-- Dataset records follows --
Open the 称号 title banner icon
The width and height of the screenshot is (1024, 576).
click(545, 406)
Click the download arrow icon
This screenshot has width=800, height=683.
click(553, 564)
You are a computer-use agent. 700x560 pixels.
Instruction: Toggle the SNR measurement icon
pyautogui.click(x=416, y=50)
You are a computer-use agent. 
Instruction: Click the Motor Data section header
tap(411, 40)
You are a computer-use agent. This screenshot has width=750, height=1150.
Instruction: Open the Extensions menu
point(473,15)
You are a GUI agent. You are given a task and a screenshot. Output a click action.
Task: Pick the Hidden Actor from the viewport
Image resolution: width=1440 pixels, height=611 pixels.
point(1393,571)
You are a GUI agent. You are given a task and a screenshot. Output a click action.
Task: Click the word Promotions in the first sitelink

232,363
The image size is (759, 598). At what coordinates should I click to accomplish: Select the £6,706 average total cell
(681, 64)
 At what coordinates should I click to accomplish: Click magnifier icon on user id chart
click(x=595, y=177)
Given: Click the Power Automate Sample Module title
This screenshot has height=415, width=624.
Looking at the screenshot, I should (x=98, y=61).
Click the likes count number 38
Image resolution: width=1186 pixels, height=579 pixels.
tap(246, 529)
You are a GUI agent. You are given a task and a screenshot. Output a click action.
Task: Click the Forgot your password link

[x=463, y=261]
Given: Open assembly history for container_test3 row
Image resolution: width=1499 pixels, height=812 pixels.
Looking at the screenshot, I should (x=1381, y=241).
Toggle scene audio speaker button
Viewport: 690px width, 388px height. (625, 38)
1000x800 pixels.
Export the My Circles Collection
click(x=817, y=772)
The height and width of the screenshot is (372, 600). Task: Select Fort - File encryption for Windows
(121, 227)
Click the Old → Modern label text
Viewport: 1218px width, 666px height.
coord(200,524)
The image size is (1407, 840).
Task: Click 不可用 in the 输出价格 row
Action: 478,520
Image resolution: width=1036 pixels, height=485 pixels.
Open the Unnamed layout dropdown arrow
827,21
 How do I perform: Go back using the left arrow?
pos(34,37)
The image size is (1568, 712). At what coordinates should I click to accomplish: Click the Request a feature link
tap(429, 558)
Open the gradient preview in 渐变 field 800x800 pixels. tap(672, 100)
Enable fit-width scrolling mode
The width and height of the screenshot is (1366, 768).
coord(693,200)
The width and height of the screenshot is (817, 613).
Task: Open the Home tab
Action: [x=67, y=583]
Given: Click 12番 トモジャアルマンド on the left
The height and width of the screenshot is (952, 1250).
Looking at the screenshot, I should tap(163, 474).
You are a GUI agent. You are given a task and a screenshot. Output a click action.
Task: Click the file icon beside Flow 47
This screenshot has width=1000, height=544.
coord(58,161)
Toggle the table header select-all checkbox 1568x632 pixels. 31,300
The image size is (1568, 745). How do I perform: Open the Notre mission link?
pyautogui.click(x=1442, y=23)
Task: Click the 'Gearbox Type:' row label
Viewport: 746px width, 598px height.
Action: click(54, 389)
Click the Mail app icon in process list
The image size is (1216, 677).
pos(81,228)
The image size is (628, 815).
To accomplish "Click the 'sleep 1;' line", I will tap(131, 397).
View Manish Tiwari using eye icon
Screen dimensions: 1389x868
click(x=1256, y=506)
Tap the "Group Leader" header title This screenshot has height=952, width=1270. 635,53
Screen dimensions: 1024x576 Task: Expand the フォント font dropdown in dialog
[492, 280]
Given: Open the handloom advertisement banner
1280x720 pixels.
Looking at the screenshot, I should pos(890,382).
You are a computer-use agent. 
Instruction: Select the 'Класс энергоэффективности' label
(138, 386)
-- Dataset records concluded --
* **To do**
Reproduce the material word for word. Leave nothing out.

* **Solved exercise**
Open the 称号 title banner icon
The width and height of the screenshot is (1024, 576).
click(545, 406)
Click the download arrow icon
This screenshot has width=800, height=683.
click(553, 564)
You are a computer-use agent. 700x560 pixels.
Instruction: Toggle the SNR measurement icon
pyautogui.click(x=416, y=50)
You are a computer-use agent. 
Instruction: Click the Motor Data section header
tap(411, 40)
You are a computer-use agent. This screenshot has width=750, height=1150.
Instruction: Open the Extensions menu
point(473,15)
You are a GUI agent. You are given a task and a screenshot. Output a click action.
Task: Pick the Hidden Actor from the viewport
Image resolution: width=1440 pixels, height=611 pixels.
point(1393,571)
You are a GUI agent. You are given a task and a screenshot. Output a click action.
Task: Click the word Promotions in the first sitelink

232,363
The image size is (759, 598). At what coordinates should I click to accomplish: Select the £6,706 average total cell
(681, 64)
 At what coordinates should I click to accomplish: Click magnifier icon on user id chart
click(x=595, y=177)
Given: Click the Power Automate Sample Module title
This screenshot has height=415, width=624.
Looking at the screenshot, I should (x=98, y=61).
Click the likes count number 38
Image resolution: width=1186 pixels, height=579 pixels.
tap(246, 529)
You are a GUI agent. You are given a task and a screenshot. Output a click action.
Task: Click the Forgot your password link

[x=463, y=261]
Given: Open assembly history for container_test3 row
Image resolution: width=1499 pixels, height=812 pixels.
Looking at the screenshot, I should (x=1381, y=241).
Toggle scene audio speaker button
Viewport: 690px width, 388px height. (625, 38)
1000x800 pixels.
Export the My Circles Collection
click(x=817, y=772)
The height and width of the screenshot is (372, 600). Task: Select Fort - File encryption for Windows
(121, 227)
Click the Old → Modern label text
Viewport: 1218px width, 666px height.
coord(200,524)
The image size is (1407, 840).
Task: Click 不可用 in the 输出价格 row
Action: 478,520
Image resolution: width=1036 pixels, height=485 pixels.
Open the Unnamed layout dropdown arrow
827,21
 How do I perform: Go back using the left arrow?
pos(34,37)
The image size is (1568, 712). At what coordinates should I click to accomplish: Click the Request a feature link
tap(429, 558)
Open the gradient preview in 渐变 field 800x800 pixels. tap(672, 100)
Enable fit-width scrolling mode
The width and height of the screenshot is (1366, 768).
coord(693,200)
The width and height of the screenshot is (817, 613).
Task: Open the Home tab
Action: [x=67, y=583]
Given: Click 12番 トモジャアルマンド on the left
The height and width of the screenshot is (952, 1250).
Looking at the screenshot, I should tap(163, 474).
You are a GUI agent. You are given a task and a screenshot. Output a click action.
Task: Click the file icon beside Flow 47
This screenshot has width=1000, height=544.
coord(58,161)
Toggle the table header select-all checkbox 1568x632 pixels. 31,300
The image size is (1568, 745). How do I perform: Open the Notre mission link?
pyautogui.click(x=1442, y=23)
Task: Click the 'Gearbox Type:' row label
Viewport: 746px width, 598px height.
Action: click(54, 389)
Click the Mail app icon in process list
The image size is (1216, 677).
pos(81,228)
The image size is (628, 815).
To accomplish "Click the 'sleep 1;' line", I will tap(131, 397).
View Manish Tiwari using eye icon
Screen dimensions: 1389x868
click(x=1256, y=506)
Tap the "Group Leader" header title This screenshot has height=952, width=1270. 635,53
Screen dimensions: 1024x576 Task: Expand the フォント font dropdown in dialog
[492, 280]
Given: Open the handloom advertisement banner
1280x720 pixels.
Looking at the screenshot, I should pos(890,382).
You are a computer-use agent. 
Instruction: Select the 'Класс энергоэффективности' label
(138, 386)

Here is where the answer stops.